If you've ever used a budget airline you'll know how it works. They'll have separate queues in different roped off areas for different folk. Those with babies get to board first, followed by those with priority boarding, followed by the rest of us cattle. In each of those queues, the ones who joined first will board first. Once the babies queue is empty, they start on the prio queue. If someone shows up with an infant while the prio queue is boarding ,they get to go first, then the prio queue resumes. Likewise, once the prio queue is empty us plebs can start to shuffle forwards, but will need to wait if a group of prio passengers arrives.

Now all you need to do is imagine there are only 60 places on the plane and the next flight arrives in two weeks


----------



## umairgr (May 26, 2016)

Dear all My question is right now the website skillselect results of 1st february say 

Skilled - Independent (subclass 189)	points : 60	
Visa date of effect 01/02/2017 12:06 am

Now assume I submit an Eoi with 65 points today with occupation code 233311 Electrical Engineer which is not subject to pro rata arrangements. Should I recieve an invitation in the next round??? I am from Pakistan.

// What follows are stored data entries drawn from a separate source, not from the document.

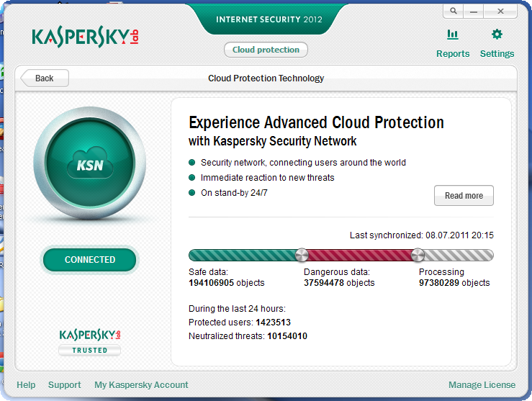Open the Help link
The height and width of the screenshot is (401, 532).
pyautogui.click(x=26, y=384)
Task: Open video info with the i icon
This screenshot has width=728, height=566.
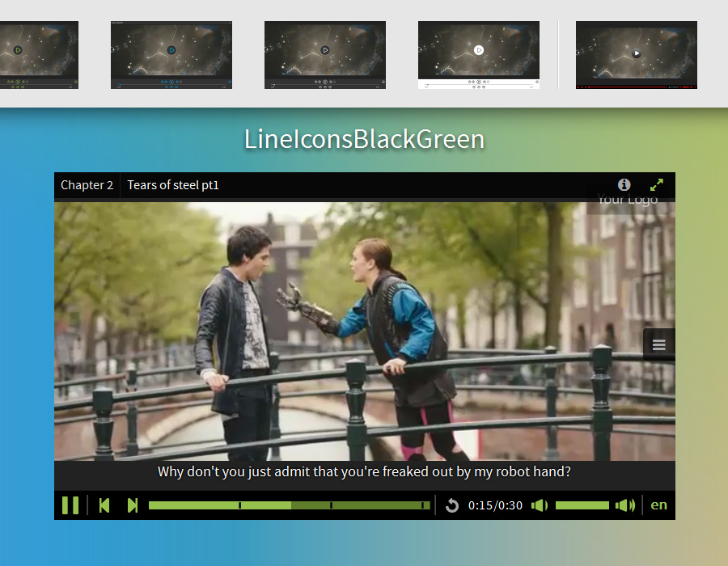Action: pos(624,184)
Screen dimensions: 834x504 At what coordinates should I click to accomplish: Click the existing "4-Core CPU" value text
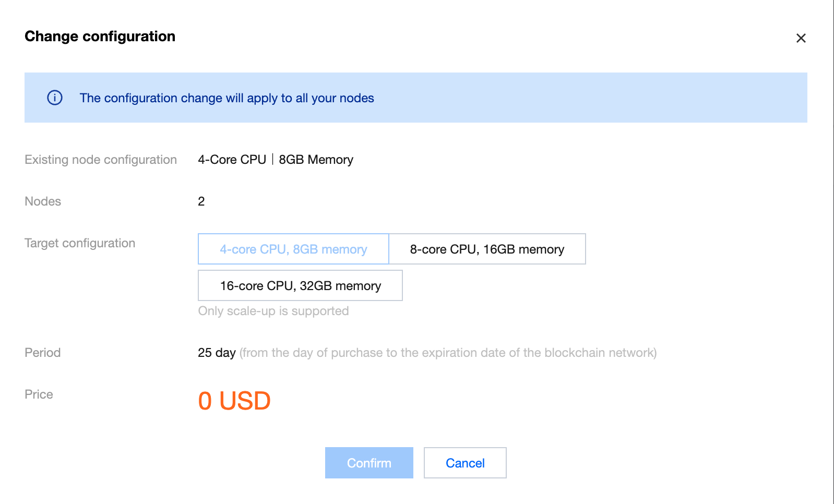point(232,160)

IF not then what are the other factors that I am missing !
Thanks in advance


----------



## umairgr (May 26, 2016)

FFacs said:


> If you've ever used a budget airline you'll know how it works. They'll have separate queues in different roped off areas for different folk. Those with babies get to board first, followed by those with priority boarding, followed by the rest of us cattle. In each of those queues, the ones who joined first will board first. Once the babies queue is empty, they start on the prio queue. If someone shows up with an infant while the prio queue is boarding ,they get to go first, then the prio queue resumes. Likewise, once the prio queue is empty us plebs can start to shuffle forwards, but will need to wait if a group of prio passengers arrives.
> 
> Now all you need to do is imagine there are only 60 places on the plane and the next flight arrives in two weeks


Sir why you applied for 190 visa if u can do 189 since u have 65 points ? I just want to learn the reason why people prefer 190 over 189.... According to the website it suggest the best option is 189. Please enlighten !


----------